Task A — In the listing, copy out the lines from the one containing "Viewport: 1000px width, 394px" through the one containing "[x=1466, y=501]", both included, without changing anything.

Quoted passage —
The Colorado Xplosion was the first women's professional basketball franchise in Colorado, an American Basketball League (ABL) team based in Denver.  Playing from 1996 through 1998, the team produced many memorable moments for Colorado sports fans and followers of women's professional basketball in general.

Team highlights include winning the Western Conference title in 1997, Edna Campbell  being voted on to the 1997 All-Star Team, Crystal Robinson being the inaugural ABL Rookie of the Year, Debbie Black being the league's first Defensive Player of the Year, and Sylvia Crawley winning the 1998 Slam Dunk Contest at the ABL All-Star Game with a blindfolded dunk.  Black made pro basketball history on December 8, 1996 when she became the first woman and only the second player ever to record a Quadruple Double, with 10 points, 14 rebounds, 12 assists and 10 steals against Atlanta.  Players for the Xplosion included  Edna Campbell, Crystal Robinson, Debbie Black, Sylvia Crawley, Nekeshia Henderson, Tari Phillips, and Vonda Ward.

Task B —
Answer these questions about the Colorado Xplosion passage:
(i) In which league did the team play?
(ii) Who won the 1998 Slam Dunk Contest at the ABL All-Star Game?
(iii) Against which opponent did Debbie Black record her Quadruple Double?

(Rows on where the targets appear)
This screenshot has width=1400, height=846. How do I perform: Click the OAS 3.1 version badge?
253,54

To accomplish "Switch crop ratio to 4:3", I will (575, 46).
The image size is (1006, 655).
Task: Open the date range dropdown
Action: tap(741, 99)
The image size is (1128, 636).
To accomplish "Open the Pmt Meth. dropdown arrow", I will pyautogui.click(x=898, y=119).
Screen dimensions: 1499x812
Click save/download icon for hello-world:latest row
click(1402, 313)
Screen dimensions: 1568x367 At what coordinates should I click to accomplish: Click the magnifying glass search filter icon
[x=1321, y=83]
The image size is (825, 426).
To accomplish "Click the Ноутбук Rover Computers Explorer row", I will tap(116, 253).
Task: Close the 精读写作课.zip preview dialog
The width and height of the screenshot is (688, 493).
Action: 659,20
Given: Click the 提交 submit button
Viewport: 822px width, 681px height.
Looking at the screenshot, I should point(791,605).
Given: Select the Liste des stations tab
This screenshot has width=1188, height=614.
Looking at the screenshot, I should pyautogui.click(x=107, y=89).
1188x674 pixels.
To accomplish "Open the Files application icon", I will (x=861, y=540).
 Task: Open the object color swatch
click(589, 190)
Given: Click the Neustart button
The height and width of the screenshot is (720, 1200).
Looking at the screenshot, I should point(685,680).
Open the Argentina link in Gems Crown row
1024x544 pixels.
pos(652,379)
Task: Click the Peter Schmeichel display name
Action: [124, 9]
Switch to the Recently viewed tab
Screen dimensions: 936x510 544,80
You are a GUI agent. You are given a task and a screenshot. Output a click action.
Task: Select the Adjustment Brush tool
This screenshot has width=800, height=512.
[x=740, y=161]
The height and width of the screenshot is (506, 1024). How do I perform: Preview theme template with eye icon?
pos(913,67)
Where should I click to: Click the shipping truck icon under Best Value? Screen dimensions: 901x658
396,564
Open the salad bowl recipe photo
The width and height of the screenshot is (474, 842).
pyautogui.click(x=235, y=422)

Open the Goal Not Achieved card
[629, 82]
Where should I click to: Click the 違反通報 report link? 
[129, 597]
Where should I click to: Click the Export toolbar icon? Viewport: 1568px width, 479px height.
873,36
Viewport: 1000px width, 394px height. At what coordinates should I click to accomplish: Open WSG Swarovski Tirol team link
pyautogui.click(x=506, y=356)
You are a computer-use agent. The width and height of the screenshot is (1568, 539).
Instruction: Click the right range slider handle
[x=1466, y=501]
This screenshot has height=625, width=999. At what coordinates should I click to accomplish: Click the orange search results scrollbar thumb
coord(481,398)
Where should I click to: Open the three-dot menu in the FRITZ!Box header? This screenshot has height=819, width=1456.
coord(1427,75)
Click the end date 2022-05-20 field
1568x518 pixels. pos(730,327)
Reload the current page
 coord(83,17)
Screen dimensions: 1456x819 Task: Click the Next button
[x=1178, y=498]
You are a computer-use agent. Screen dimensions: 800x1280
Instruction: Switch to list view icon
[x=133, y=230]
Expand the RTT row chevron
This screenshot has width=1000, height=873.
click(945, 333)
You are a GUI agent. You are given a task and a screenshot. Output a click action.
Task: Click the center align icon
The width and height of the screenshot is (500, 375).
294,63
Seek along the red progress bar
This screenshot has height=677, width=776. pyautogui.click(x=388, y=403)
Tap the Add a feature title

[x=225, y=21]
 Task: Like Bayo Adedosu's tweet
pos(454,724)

Correct result A —
Viewport: 1000px width, 394px height. At what coordinates should I click to accomplish: Open WSG Swarovski Tirol team link
pyautogui.click(x=506, y=356)
You are a computer-use agent. The width and height of the screenshot is (1568, 539).
Instruction: Click the right range slider handle
[x=1466, y=501]

Correct result B —
(i) The American Basketball League (ABL)
(ii) Sylvia Crawley
(iii) Atlanta